Momen Merangsek Naik dan Senggolan Sengit
Awal balapan diwarnai gugurnya pole sitter David Almansa yang mengalami kecelakaan tunggal saat bermanuver di Tikungan 2 pada lap kesembilan. Momen ini dimanfaatkan Veda untuk memotong barisan belakang. Pada lap ke-10, Veda secara impresif telah merangsek naik ke posisi kelima dan mulai memburu David Munoz di posisi keempat.
Tepat pada lap ke-13, Veda melancarkan manuver bersih untuk merebut posisi keempat dari tangan Munoz. Namun, jarak menuju podium ketiga yang ditempati Alvaro Carpe terpaut cukup jauh, yakni mencapai 9,8 detik.
Persaingan mengamankan posisi empat besar berjalan sangat sengit. Pada lap ke-15, Veda mendapat tekanan hebat hingga tersalip oleh Joel Esteban dan Casey O’Gorman dalam pertarungan jarak dekat yang memicu kontak antarmotor.
Insiden dengan Munoz dan Hukuman Long Lap Penalty
Petaka dan drama memuncak pada lap ke-16. Saat berduel ketat di sebuah tikungan, Veda mengambil jalur dalam yang menutup ruang gerak David Munoz. Kontak tak terhindarkan hingga memaksa pembalap Liqui Moly Dynavolt Intact GP tersebut terlempar keluar lintasan dan menghantam pagar pembatas.

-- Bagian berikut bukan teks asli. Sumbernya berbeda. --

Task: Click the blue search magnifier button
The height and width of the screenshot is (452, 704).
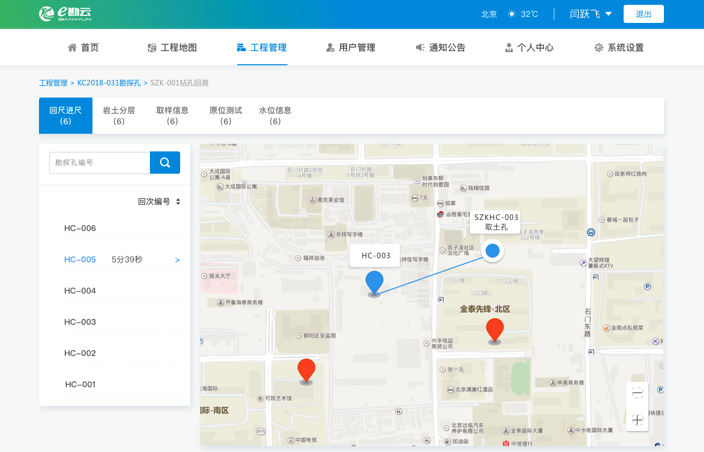Action: 165,162
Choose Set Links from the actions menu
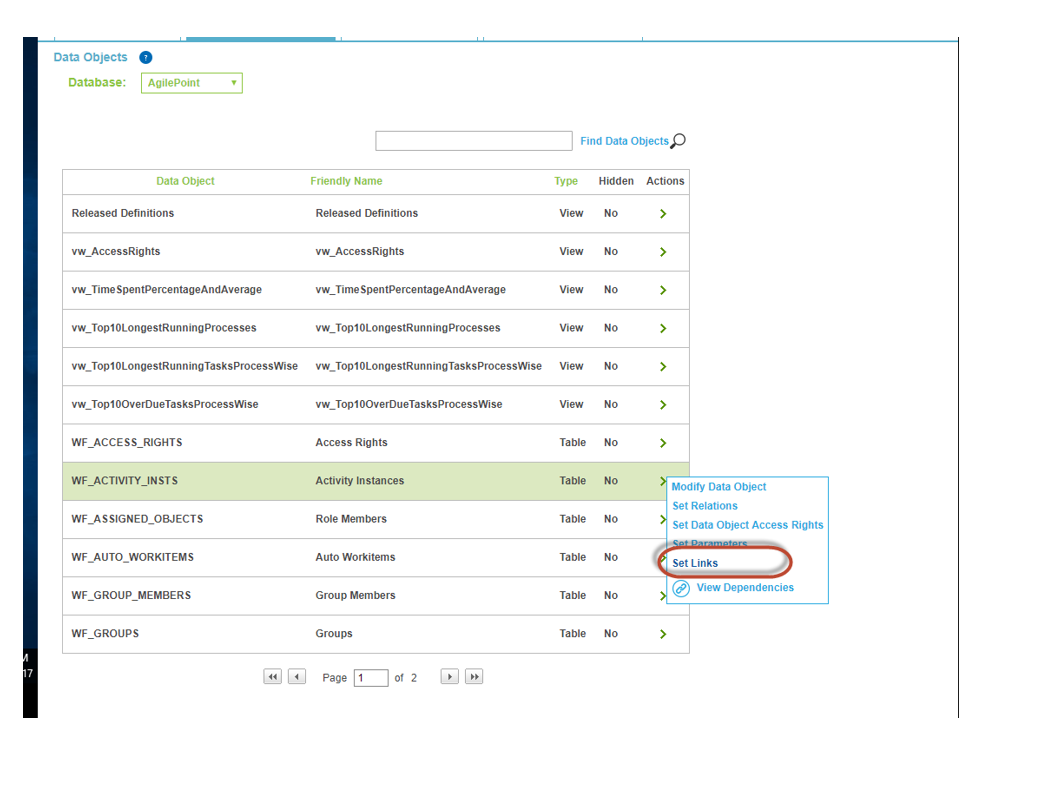The height and width of the screenshot is (803, 1039). [695, 563]
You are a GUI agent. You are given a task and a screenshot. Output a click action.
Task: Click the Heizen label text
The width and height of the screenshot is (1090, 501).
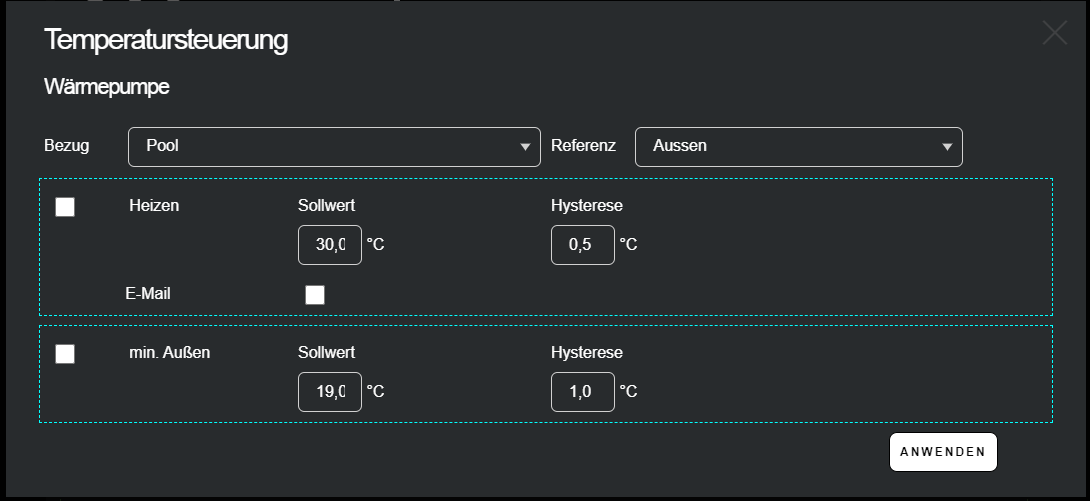(153, 205)
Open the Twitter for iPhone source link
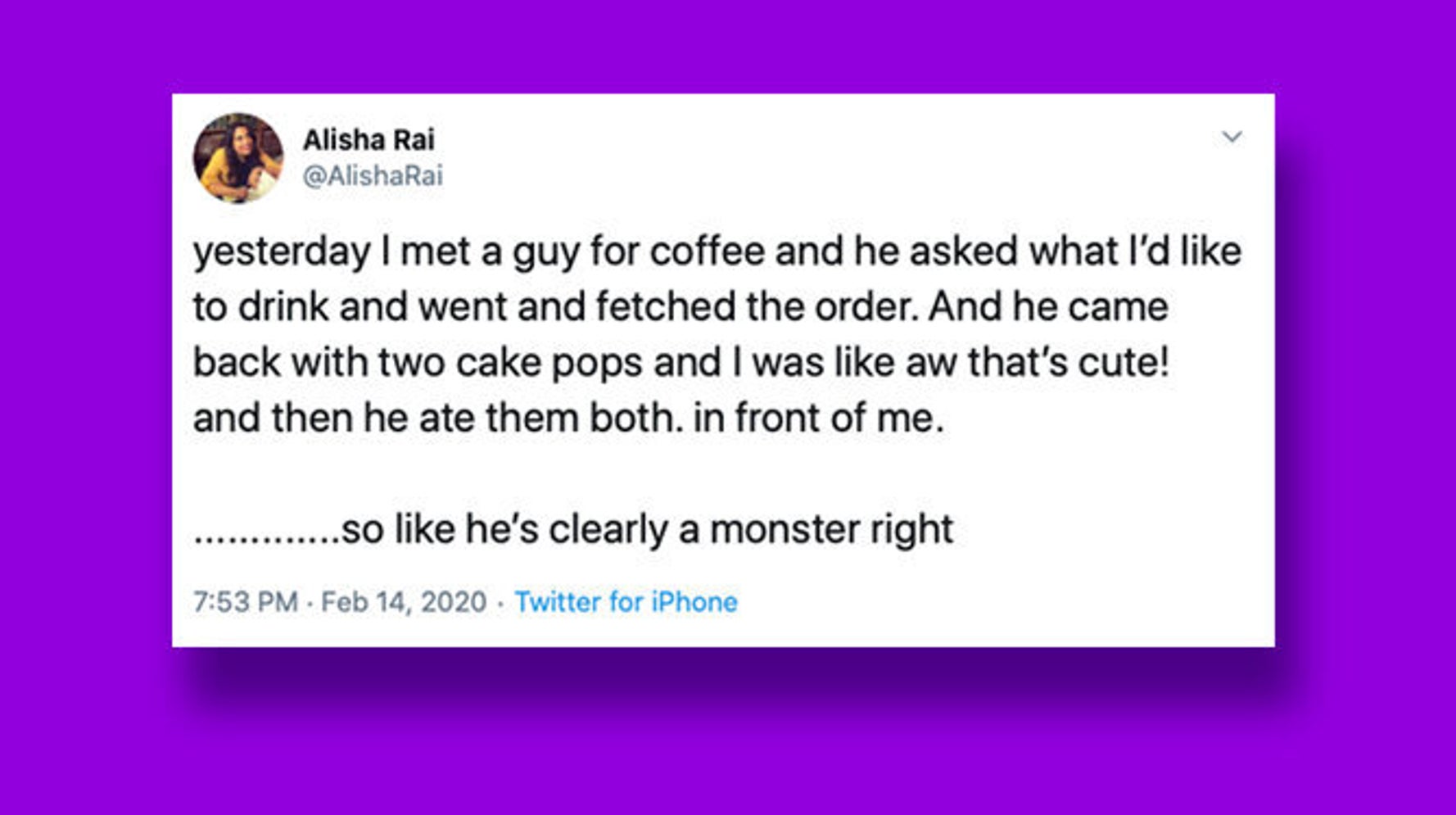The image size is (1456, 815). [x=626, y=602]
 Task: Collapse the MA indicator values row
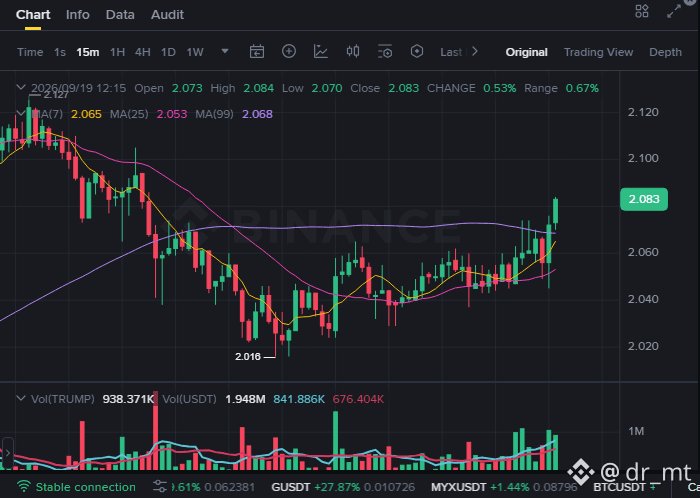coord(21,114)
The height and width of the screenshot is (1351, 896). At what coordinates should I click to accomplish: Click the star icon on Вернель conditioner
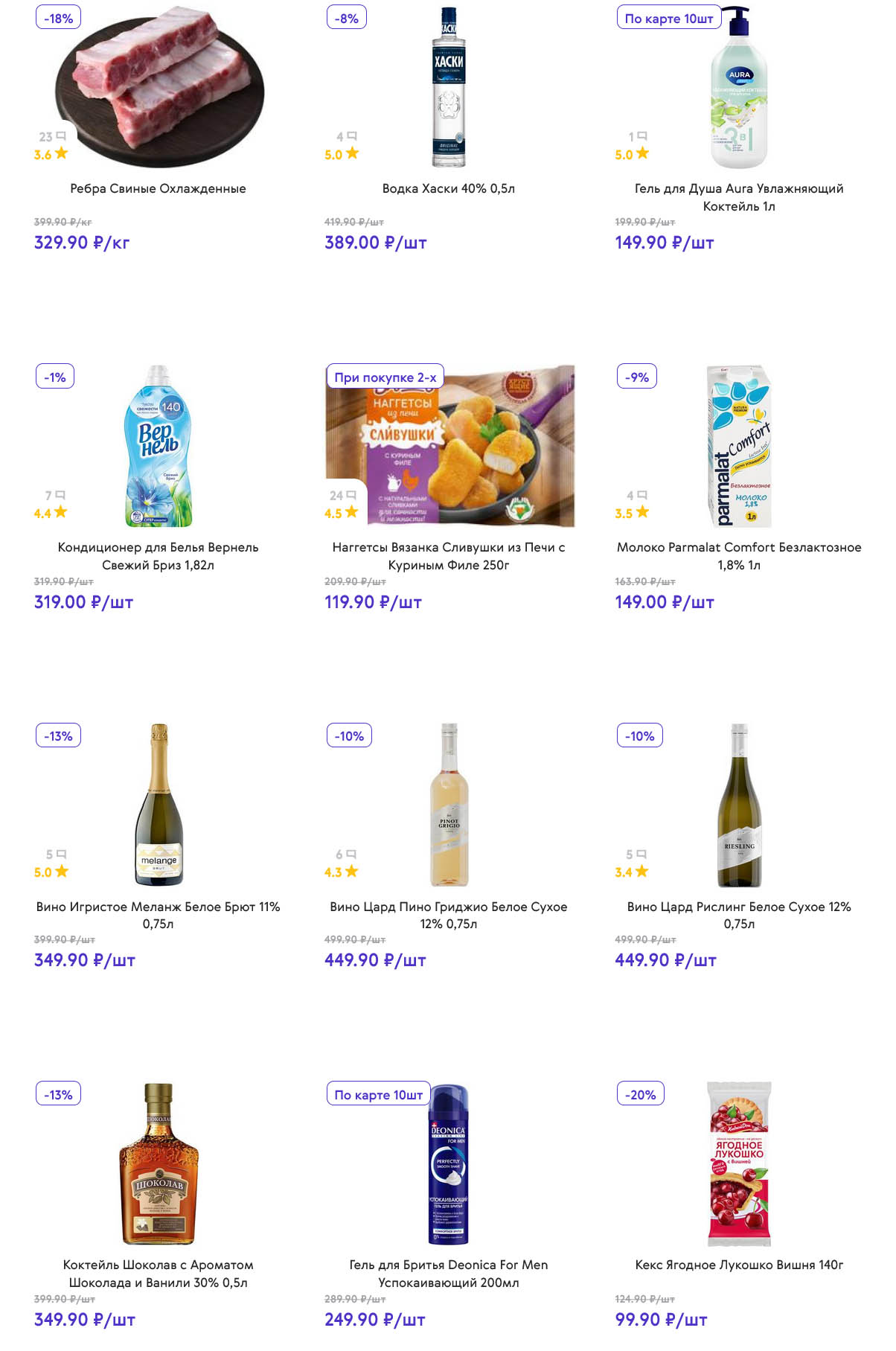pos(61,512)
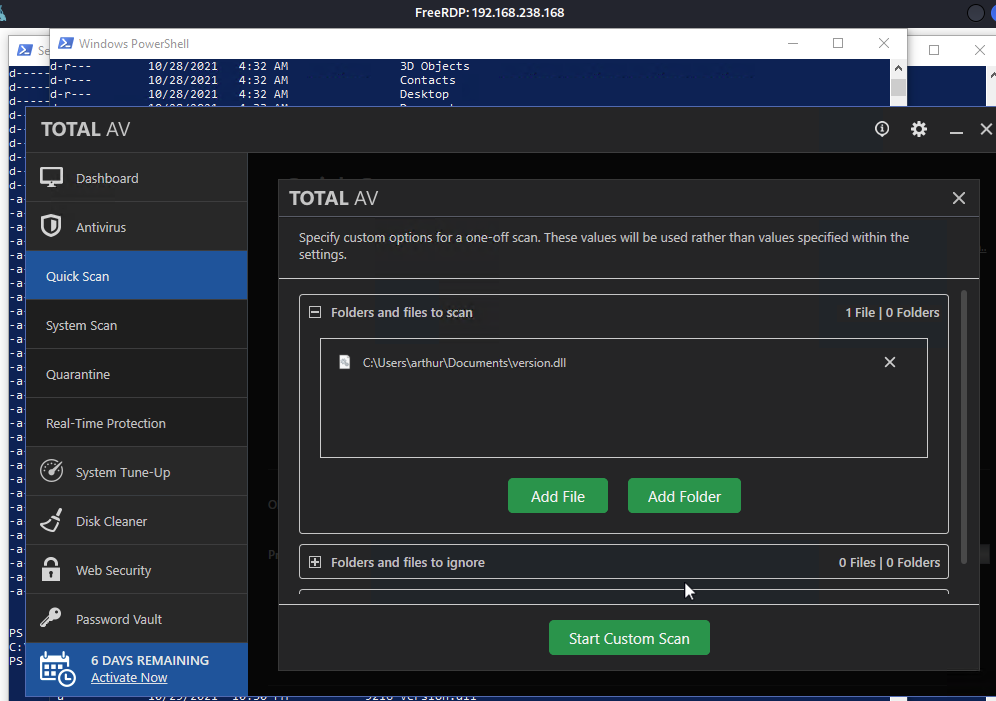Open the Quick Scan menu item
996x701 pixels.
pos(78,276)
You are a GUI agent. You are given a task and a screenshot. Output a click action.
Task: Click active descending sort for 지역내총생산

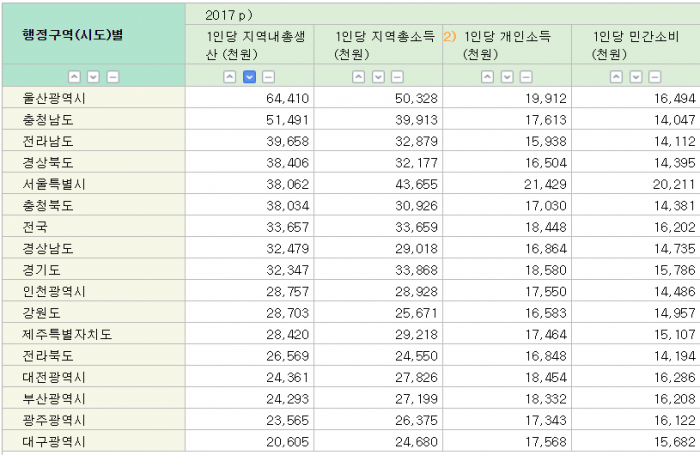(x=249, y=77)

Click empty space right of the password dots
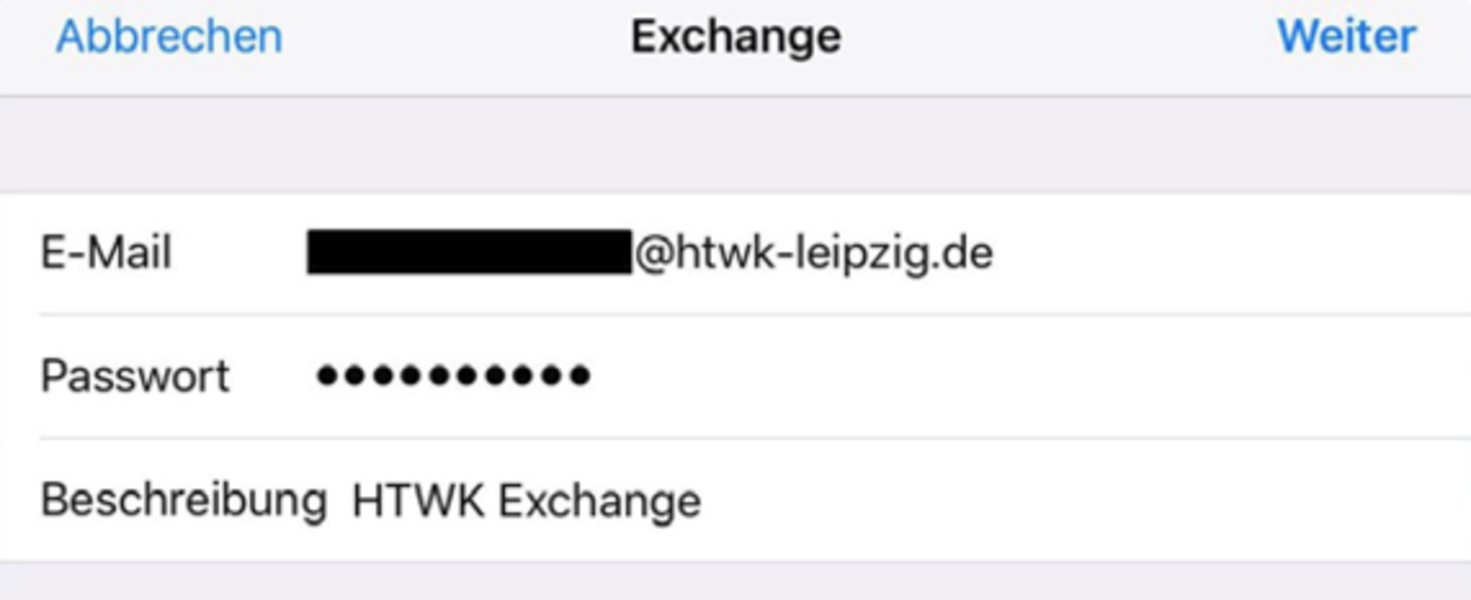pyautogui.click(x=1030, y=377)
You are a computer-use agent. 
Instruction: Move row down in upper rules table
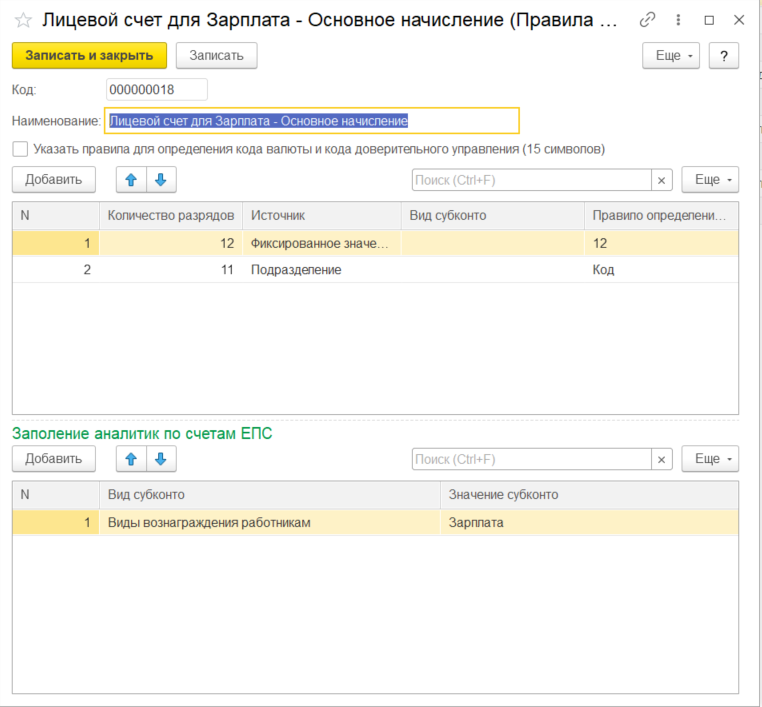pyautogui.click(x=161, y=180)
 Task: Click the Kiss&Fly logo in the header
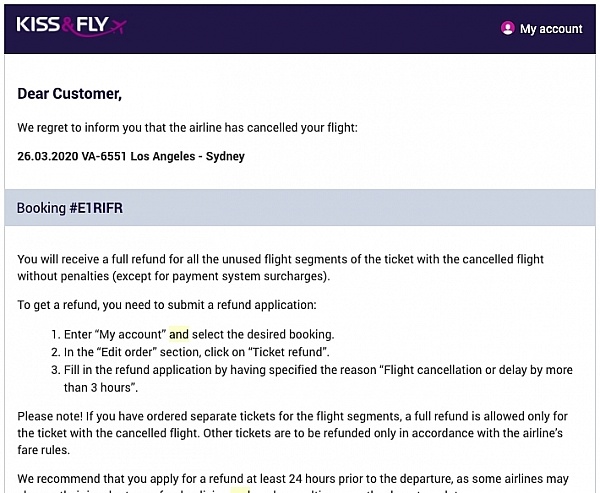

Pengawas balapan (Race Direction) langsung menginvestigasi insiden tersebut dan menjatuhkan sanksi long lap penalty kepada pembalap asal Yogyakarta tersebut.
Memasuki dua lap terakhir saat tengah berjuang di barisan depan, Veda terpaksa melakoni hukuman long lap penalty. Sial bagi Veda, percobaan pertamanya dinyatakan tidak sah oleh petugas hingga ia harus mengulang eksekusi penalti tersebut.
Insiden dan pengulangan penalti ini melempar posisi Veda kembali ke urutan ke-13 saat melintasi garis finis.
Maximo Quiles keluar sebagai pemenang usai mengunci waktu 33 menit 24,323 detik sepanjang 20 putaran.
Tambahan tiga angka dari Sirkuit Red Bull Ring secara resmi membawa Veda Ega Pratama menembus milestone 100 poin di klasemen sementara Moto3 2026. Sementara itu, Maximo Quiles makin kokoh tak tersentuh di puncak klasemen dengan raihan total 306 poin.